▸ How to complete this task
Using the entries that follow, write out the line containing "Given: Open the Forschung menu", the line containing "Viewport: 1386px width, 909px height.", and every line between them, exactly and nothing else.

▸ Extracted information
§

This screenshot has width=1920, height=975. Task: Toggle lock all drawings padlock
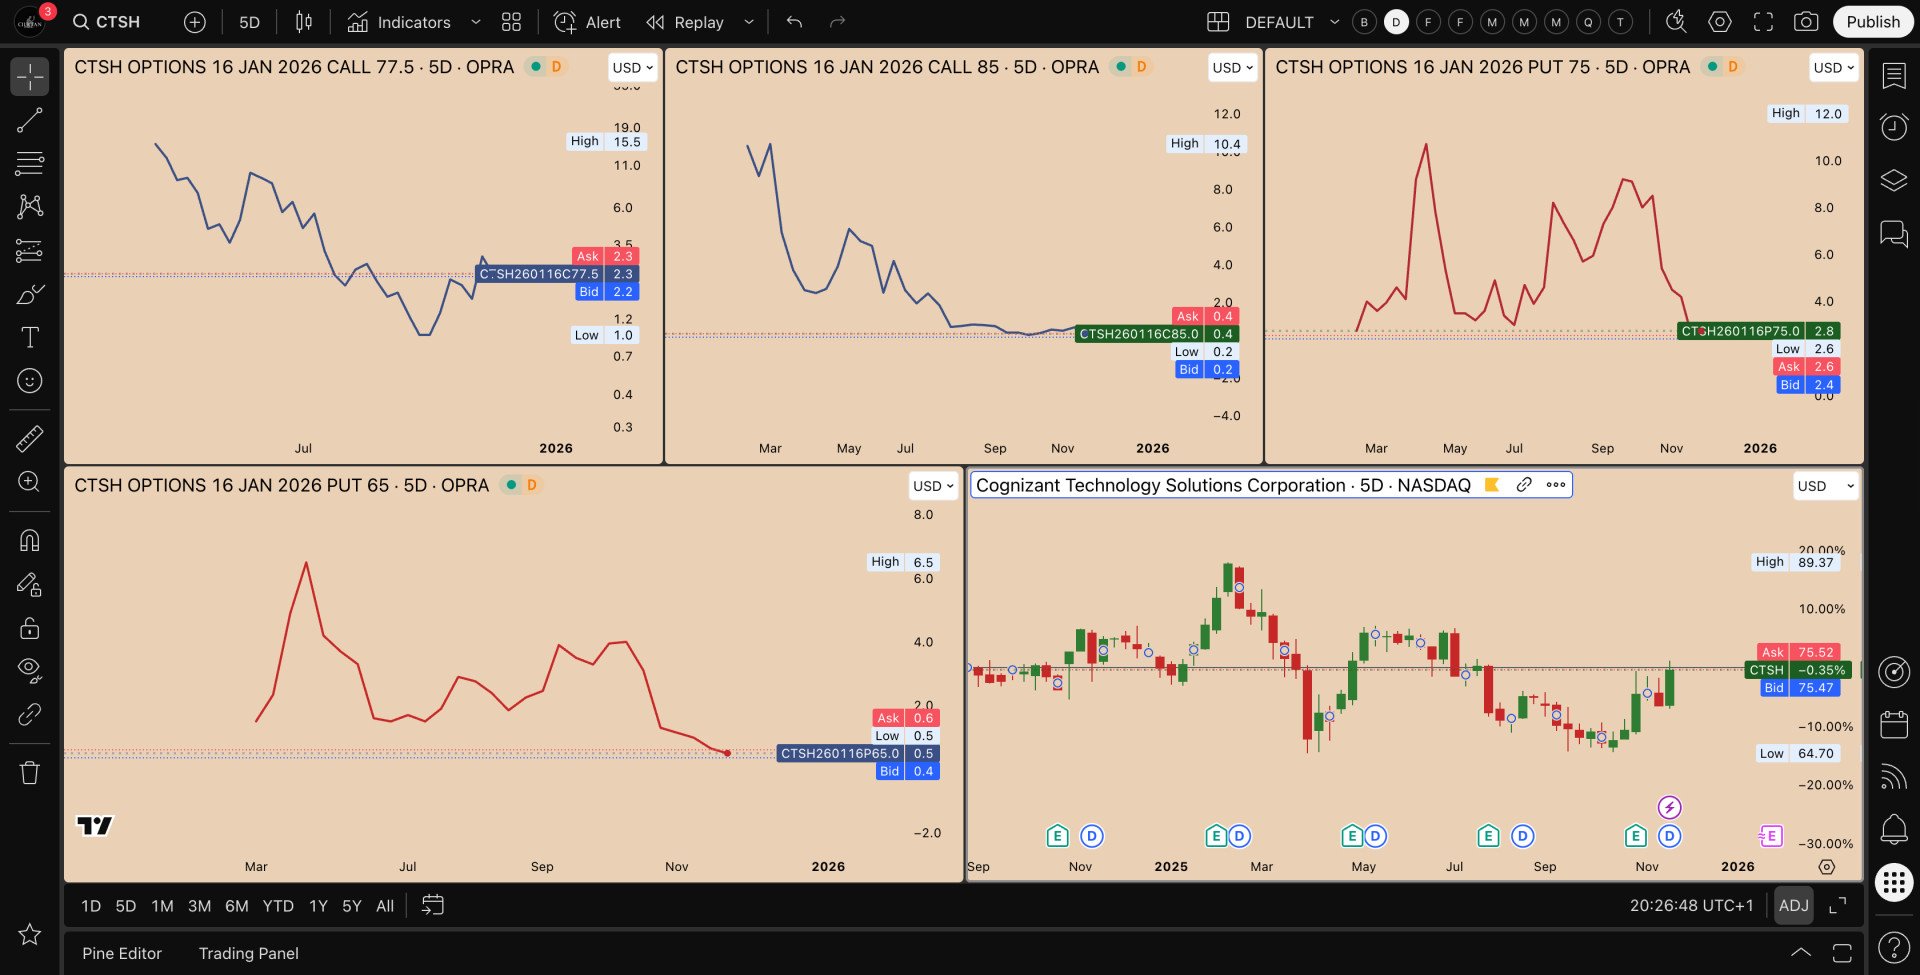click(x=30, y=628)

§

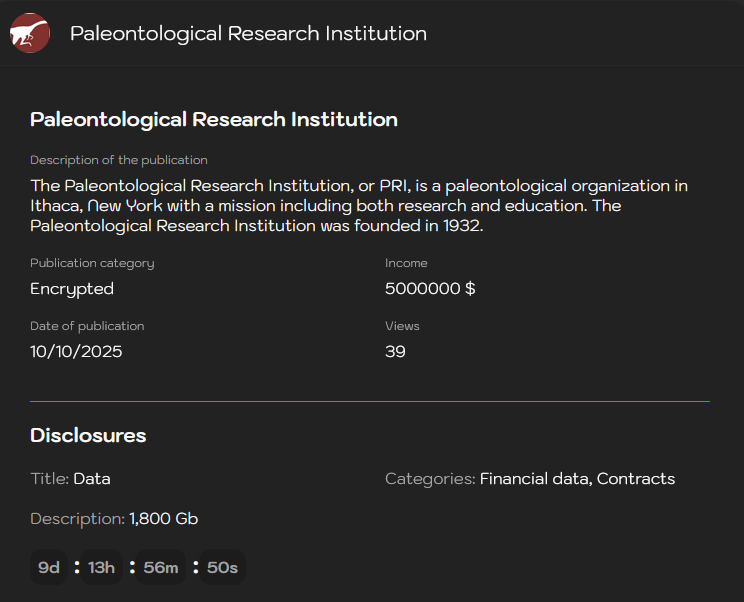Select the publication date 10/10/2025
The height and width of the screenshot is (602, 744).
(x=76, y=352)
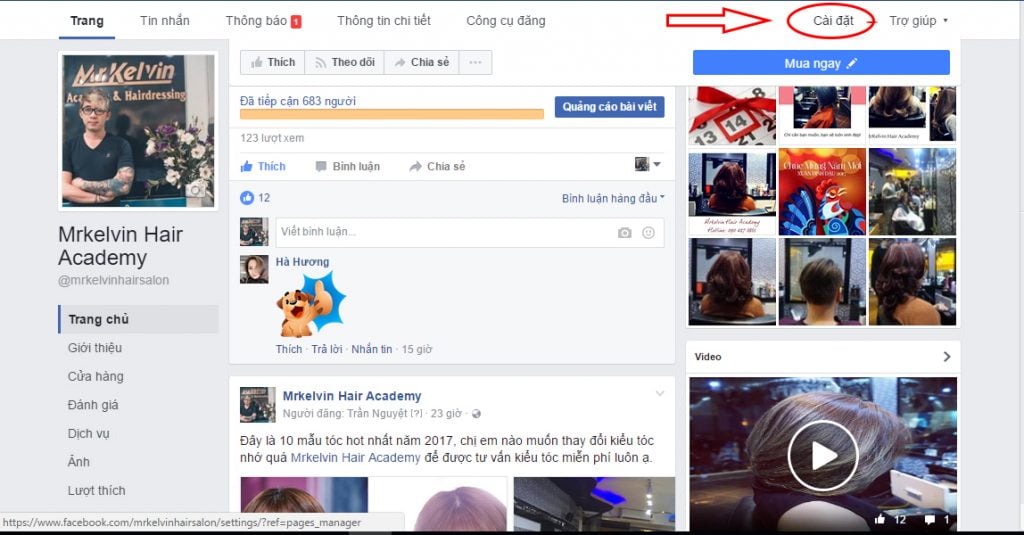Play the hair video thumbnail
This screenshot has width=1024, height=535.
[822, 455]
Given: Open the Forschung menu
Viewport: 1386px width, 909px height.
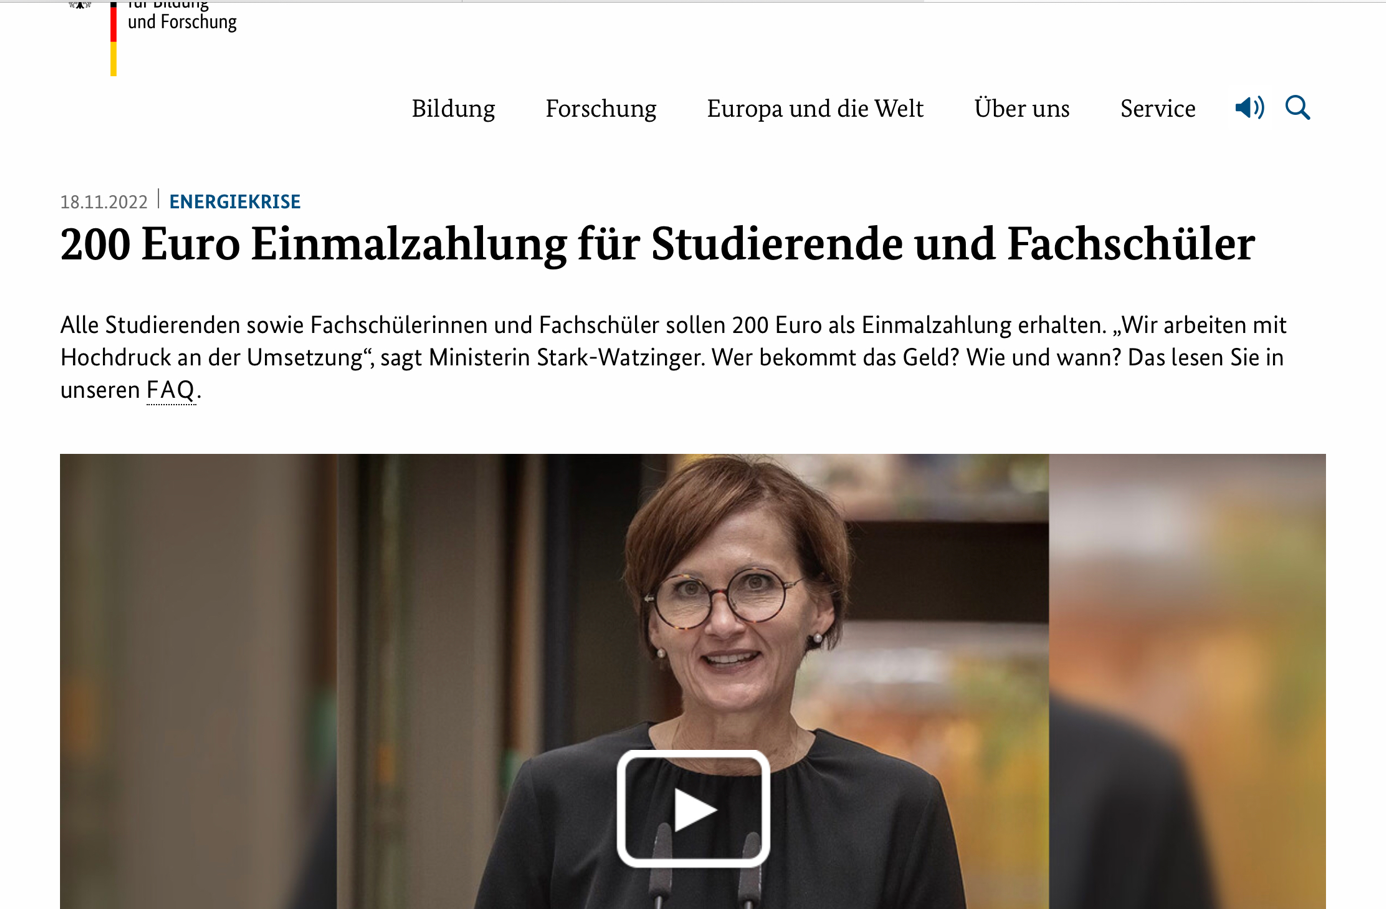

§

▸ Completed task
Given: Open the Forschung menu
Viewport: 1386px width, 909px height.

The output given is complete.